The problem we're solving here is that we would like to allow one component to emit output while another component post-processes it. If one of these components knows about the other, it's simple enough to allow that one to directly post-process rather than creating a global system for plug-in registry.
TODO: I am actually not sure if the model needing to re-constrain the parameters before logging represents a use-case where it's best to create a global plug-in system for this, versus just having the algorithm call the appropriate method on the model before outputting parameter draws. But just in case it does require that, here's how it could work.
We described building a global singleton functor for data logging.

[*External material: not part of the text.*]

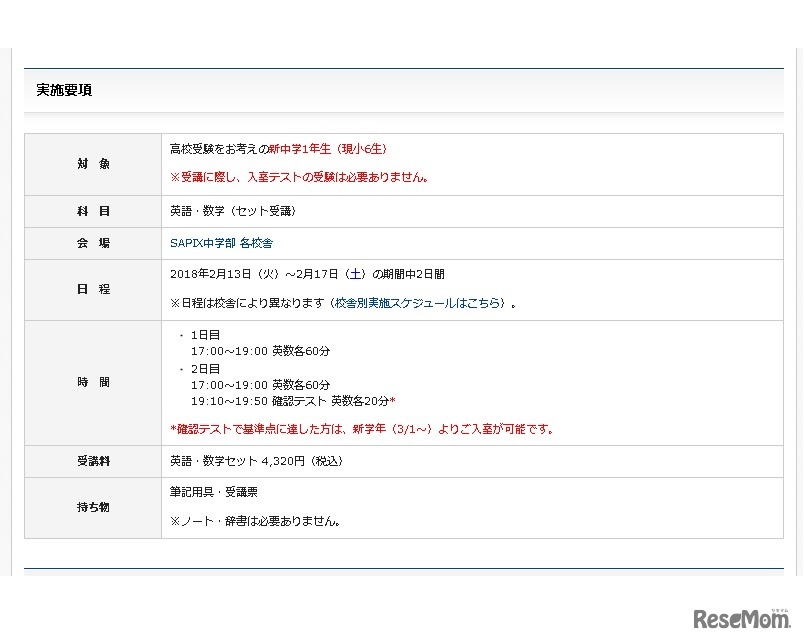The image size is (804, 642).
Task: Click the 英語・数学（セット受講） subject text
Action: [x=233, y=212]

This same functor could hold a map from tag constellation to functions that operate any data objects written out with that constellation and returns any log messages to be written (potentially replacing both the tag constellation and the data object, suppressing messages entirely, or generating multiple messages for output). I will leave code for this to be fleshed out if we decide we must have plugins. Speaking with Bob it seemed reasonable enough to let the algorithm ask the model to re-constrain the parameters before logging, but I realize that, like any other choice, this might be contentious for some reason. :P
References
Original discussion was in this discourse thread.